The bigger the fan and bypass ratio of a turbofan, the quieter and more efficient the engine. But these benefits diminish as increased nacelle weight and drag degrade the fuel-burn advantages of the larger bypass.

To help counter this conundrum, Rolls-Royce and Boeing teamed up under the second phase of the FAA’s Continuous Lower Energy, Emissions and Noise (CLEEN) environmental research program to flight-test a shorter and lighter inlet. The newly revealed results of the six-year program show the potential for significant benefits with fuel savings of about 0.5% and weight savings in excess of 350 lb. per shipset for a typical widebody application.

• Inlet could cut fuel burn by 0.5%
• UltraFan is to use shorter inlet

Shortening an inlet is challenging: It must retain sufficient length to operate efficiently over the entire flight envelope of the aircraft and to channel freestream airflow evenly to the fan and compressor regardless of different speeds, altitudes and maneuvers at high angles of attack or sideslip. The inlet design is therefore critical to engine performance, and any change to the profile of the lip and distance to the fan face must be carefully considered to avoid distorting the flow into the engine or reducing the total pressure recovery of the compressor.

“The short inlet, in essence, performed to design intent,” says Ash Owen, chief engineer for civil technology programs at Rolls-Royce. “The fan was free of aerodynamic instabilities at all conditions, and the fan blade vibration levels remained as baseline.
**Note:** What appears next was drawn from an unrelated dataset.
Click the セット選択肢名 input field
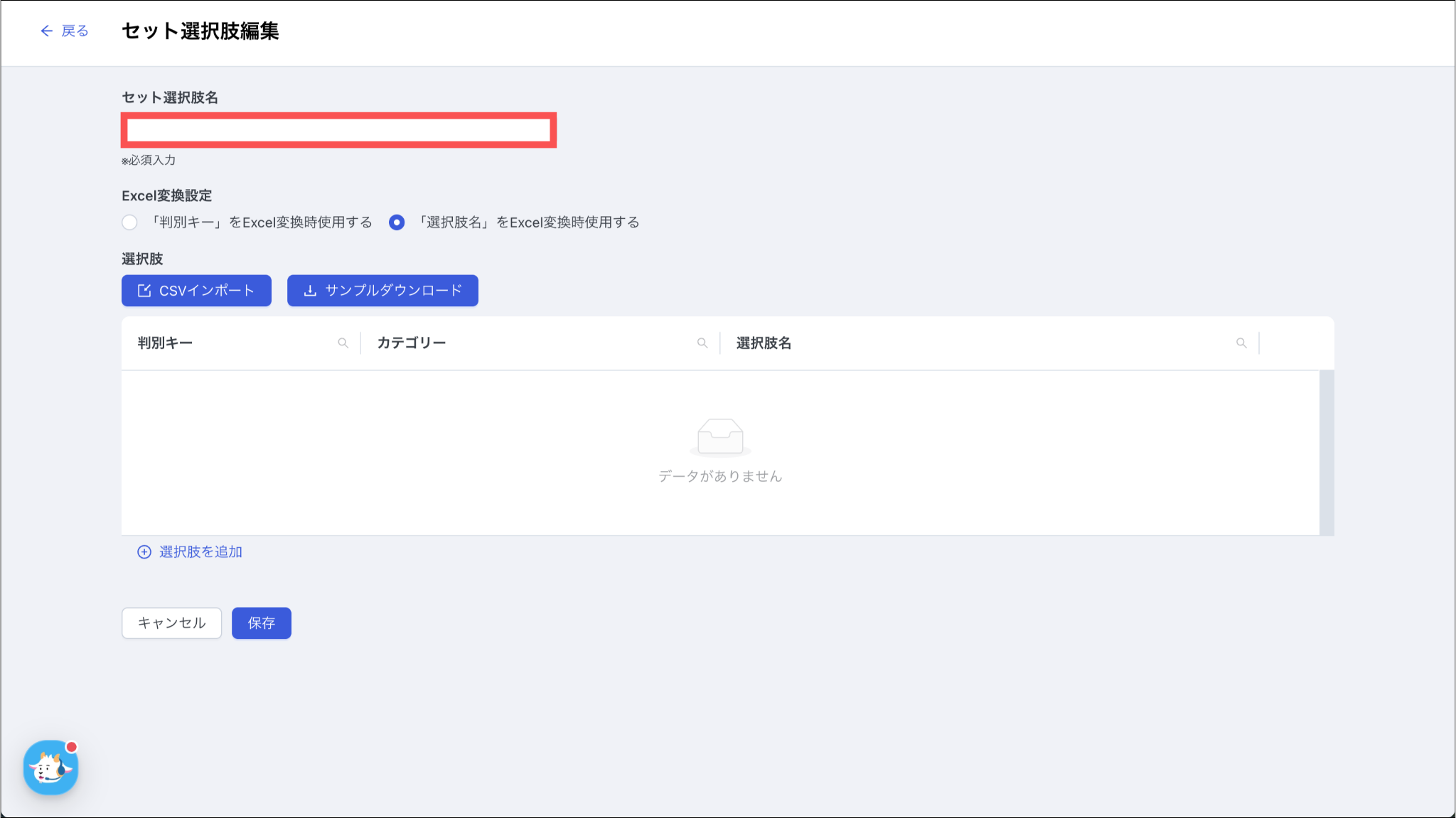The height and width of the screenshot is (818, 1456). 338,130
So for both the key requirements that we were evaluating the short inlet for it was fine.”

Flight tests took place in late 2022 using Rolls-Royce’s Boeing 747-200 flying testbed and formed the culmination of the three-phase program, which began in 2016 with design and analysis of the short inlet on a 112-in.-dia.-fan Trent 1000. Ground tests followed in 2018 at Rolls-Royce’s facility at the NASA John C. Stennis Space Center and compared the short and baseline nacelles over a series of crosswind runs.
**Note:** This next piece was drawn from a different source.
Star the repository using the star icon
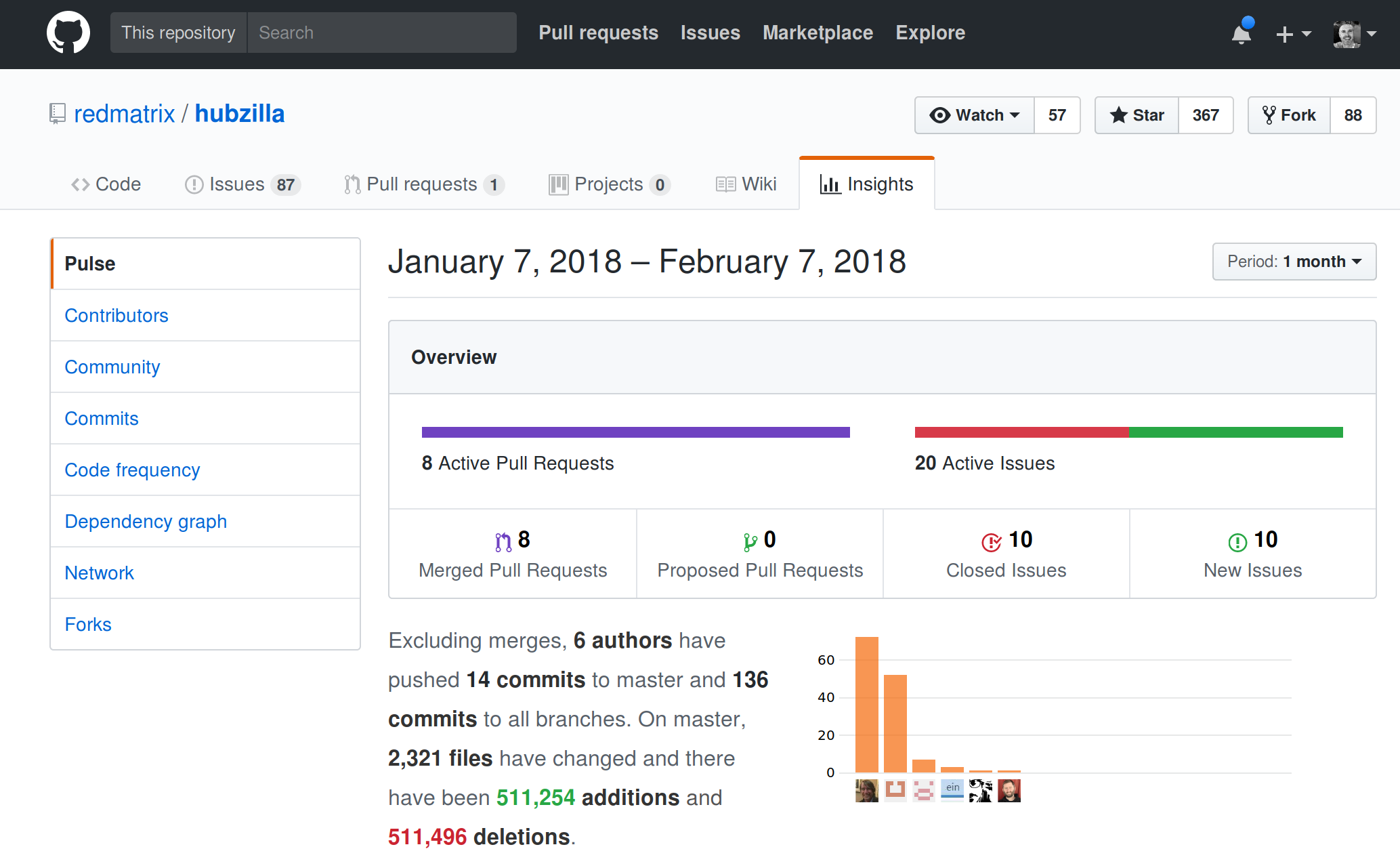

“It was very successful,” Owen says. “So much so that we took the decision with Boeing that it would be a good idea to go to the next step and fly it. The short inlet—reduced in length by around 50% compared to the standard unit—was fitted to the heavily instrumented Trent 1000 for the test program, which amassed almost 7.5 hr. of flight time.

“We did takeoff work, cruise, and importantly, we did high-angle-of-attack work,” Owen continues. “We were particularly interested to see if we were going to get any undesirable lip flow interaction. We didn’t at all, and the results compared with a flight with the baseline inlet.” Testing included taking the engine to a maximum angle of attack of more than 27.8 deg. at the inlet.
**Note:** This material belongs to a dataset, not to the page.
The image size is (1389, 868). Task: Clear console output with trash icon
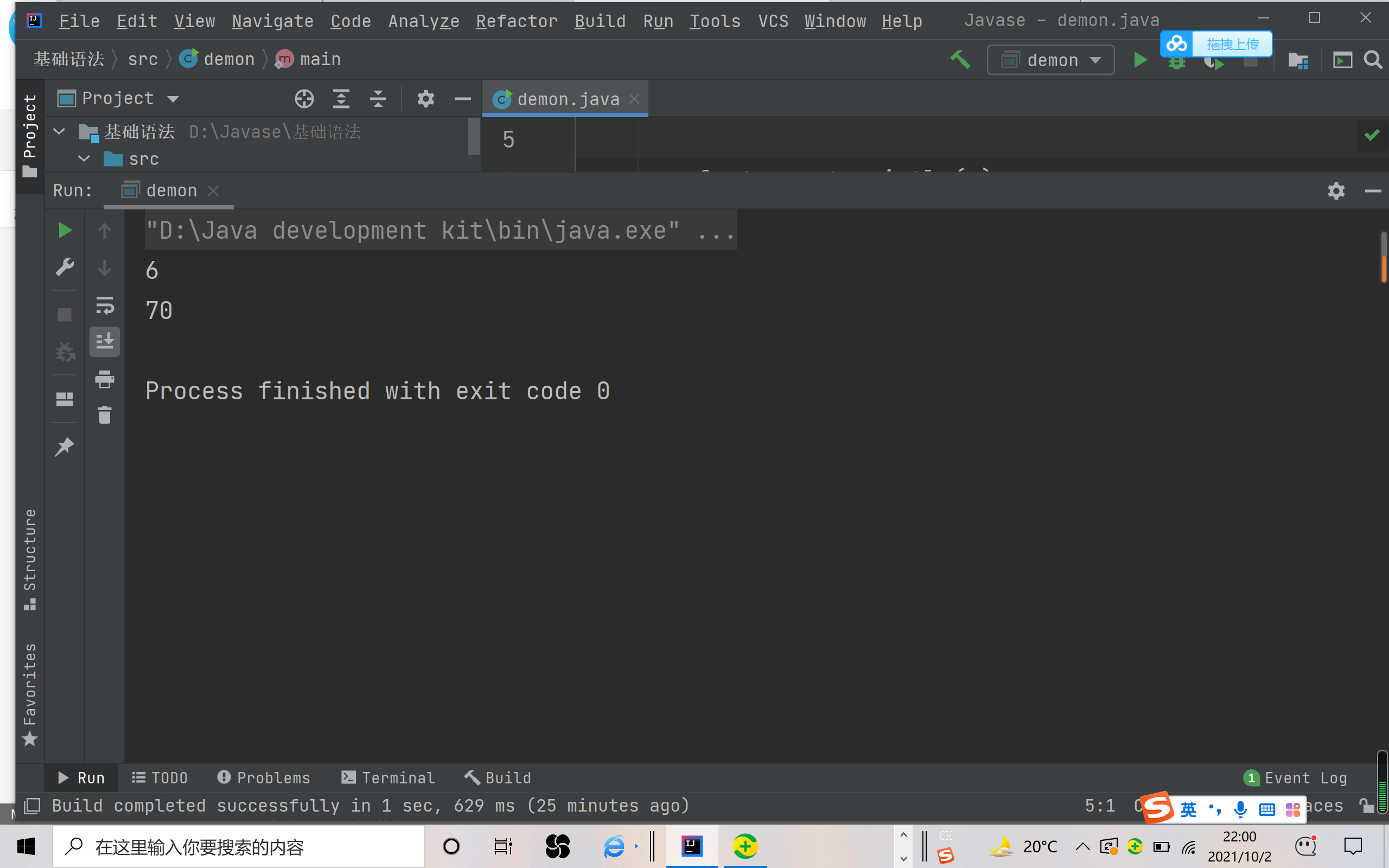(x=105, y=415)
“We did three short-inlet flights and one baseline flight because we also had, of course, all of the Trent 1000 certification data we could use as well for the baseline,” Owen says. “The aerodynamic performance was as we expected, and that’s particularly crucial for us because we wanted to compare it back to the computational fluid dynamics analysis. Also the fan blade vibration levels were similar to the baseline and acceptable.”

According to Rolls-Royce’s assessment, the short inlet has now been demonstrated for a Trent-type application to TRL 6, a technology readiness level in a relevant environment that prepares the way for full-scale development. Boeing’s evaluation of the lighter structure and reduced wetted area of the nacelle indicates potential fuel-burn savings of up to 0.5%.

The program clears the way for Boeing to consider shorter inlets for future products or reengining, although that would require further tests for the impact on fan noise—much of which in current engines is absorbed by special surface treatments in the inlet area.

“Clearly, we expect short-inlet technology to be required for the UltraFan,” Owen says, referring to the company’s next-generation geared turbofan—the demonstrator for which is poised to begin ground tests. “That’s the next stage of the journey from our perspective. We would anticipate short-inlet technology being required for an engine the size of UltraFan purely because the fan diameters are so great.”

The CLEEN effort is therefore seen as de-risking the short inlet for the UltraFan, but more study work will be needed for flow interaction with the larger engine’s slower-speed advanced fan. “From the work we’ve done, we see no problems going into the UltraFan,” Owen says.

The Boeing-Rolls work under CLEEN comes after Pratt & Whitney also evaluated a short-inlet design for the smaller PW1100G geared turbofan during an earlier phase of the FAA program.